## Text extract

____________

I explain more at length in my blog post, Alan Turing, on computable numbers. An excerpt:

One specific problem with Turing's approach is that on this account, it turns out that the operations of addition and multiplication for computable real numbers are not computable operations. Of course this is not what we want.

The basic mathematical fact in play is that the digits of a sum of two real numbers $a+b$ is not a continuous function of the digits of $a$ and $b$ separately; in some cases, one cannot say with certainty the initial digits of $a+b$, knowing only finitely many digits, as many as desired, of $a$ and $b$.

To see this, consider the following sum $a+b$ $$\begin{align*} &0.343434343434\cdots \\ +\quad &0.656565656565\cdots \\[-7pt] &\hskip-.5cm\rule{2in}{.4pt}\\ &0.999999999999\cdots \end{align*}$$ If you add up the numbers digit-wise, you get $9$ in every place. That much is fine, and of course we should accept either $0.9999\cdots$ or $1.0000\cdots$ as correct answers for $a+b$ in this instance, since those are both legitimate decimal representations of the number $1$.

The problem, I claim, is that we cannot assign the digits of $a+b$ in a way that will depend only on finitely many digits each of $a$ and $b$. The basic problem is that if we inspect only finitely many digits of $a$ and $b$, then we cannot be sure whether that pattern will continue, whether there will eventually be a carry or not, and depending on how the digits proceed, the initial digits of $a+b$ can be affected.

____________

## Stored data

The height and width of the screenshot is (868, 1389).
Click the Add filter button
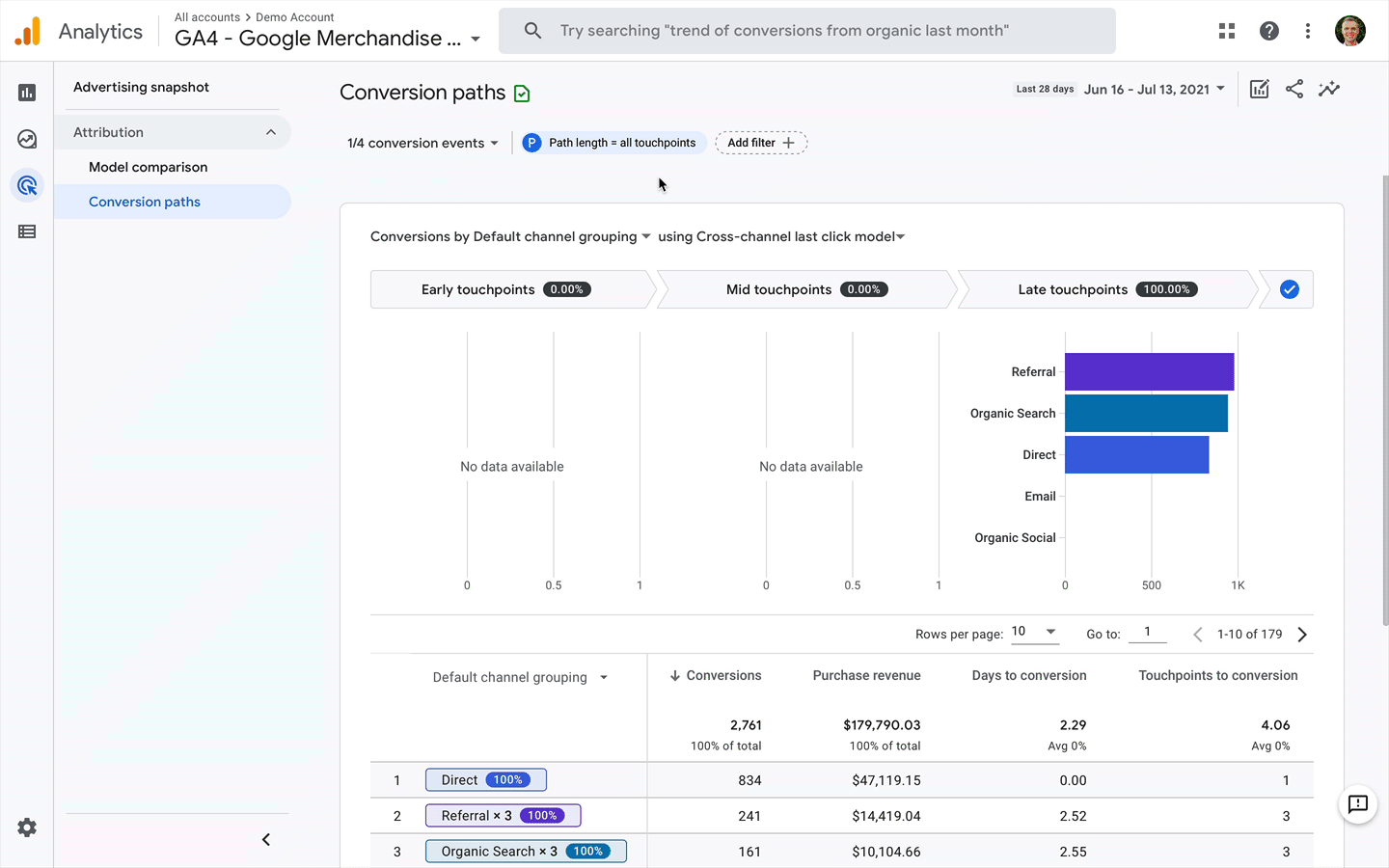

____________

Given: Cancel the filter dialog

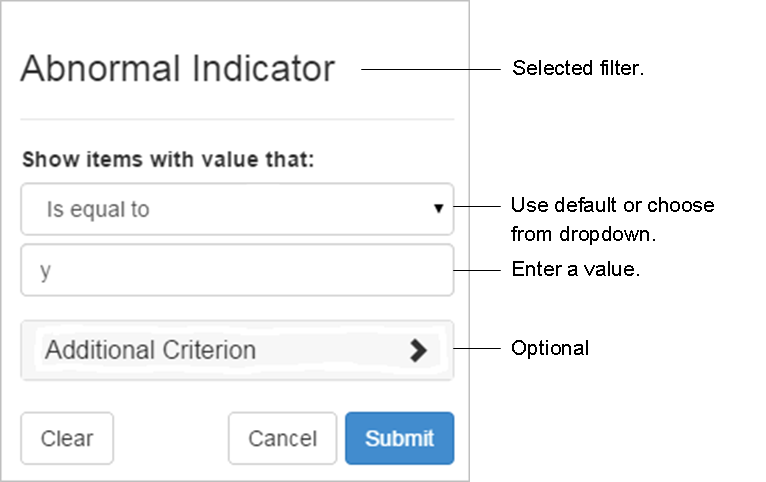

____________

## Exercise set
- a) Answer these questions about the excerpt on computable numbers, one answer per line:
(i) On Turing's approach, which two operations on computable real numbers turn out not to be computable?
(ii) When the two numbers in the example sum are added digit-wise, what digit appears in every place?
(iii) Which two decimal representations does the excerpt accept as correct answers for $a+b$ in that example?
- b) In the computable numbers excerpt, rewrite the passage from "The problem, I" up to and including "can be affected.", replacing "carry" with "carryover".
- c) Continue the excerpt on computable numbers from its final sentence.

## Written responses
- a)
(i) Addition and multiplication.
(ii) $9$.
(iii) $0.9999\cdots$ and $1.0000\cdots$.

- b)
The problem, I claim, is that we cannot assign the digits of $a+b$ in a way that will depend only on finitely many digits each of $a$ and $b$. The basic problem is that if we inspect only finitely many digits of $a$ and $b$, then we cannot be sure whether that pattern will continue, whether there will eventually be a carryover or not, and depending on how the digits proceed, the initial digits of $a+b$ can be affected.

- c)
In detail, suppose that we have committed to the idea that the initial digits of $a+b$ are $0.999$, on the basis of sufficiently many digits of $a$ and $b$. Let $a'$ and $b'$ be numbers that agree with $a$ and $b$ on those finite parts of $a$ and $b$, but afterwards have all $7$s. In this case, the sum $a'+b'$ will involve a carry, which will turn all the nines up to that point to $0$, with a leading $1$, making $a'+b'$ strictly great than $1$ and having decimal representation $1.000\cdots00005555\cdots$. Thus, the initial-digits answer $0.999$ would be wrong for $a'+b'$, even though $a'$ and $b'$ agreed with $a$ and $b$ on the sufficiently many digits supposedly justifying the $0.999$ answer. On the other hand, if we had committed ourselves to $1.000$ for $a+b$, on the basis of finite parts of $a$ and $b$ separately, then let $a''$ and $b''$ be all $2$s beyond that finite part, in which case $a''+b''$ is definitely less than $1$, making $1.000$ wrong.

Therefore, there is no algorithm to compute the digits of $a+b$ continuously from the digits of $a$ and $b$ separately. It follows that there can be no computable algorithm for computing the digits of $a+b$, given the programs that compute $a$ and $b$ separately, which is how Turing defines computable functions on the computable reals. (This consequence is a subtly different and stronger claim, but one can prove it using the Kleene recursion theorem. Namely, let $a=.343434\cdots$ and then consider the program to enumerate a number $b$, which will begin with $0.656565$ and keep repeating $65$ until it sees that the addition program has given the initial digits for $a+b$, and at this moment our program for $b$ will either switch to all $7$s or all $2$s in such a way so as to refute the result. The Kleene recursion theorem is used in order to know that indeed there is such a self-referential program enumerating $b$.)

One can make similar examples showing that multiplication and many other very simple functions are not computable, if one insists that a computable number is an algorithm enumerating the digits of the number.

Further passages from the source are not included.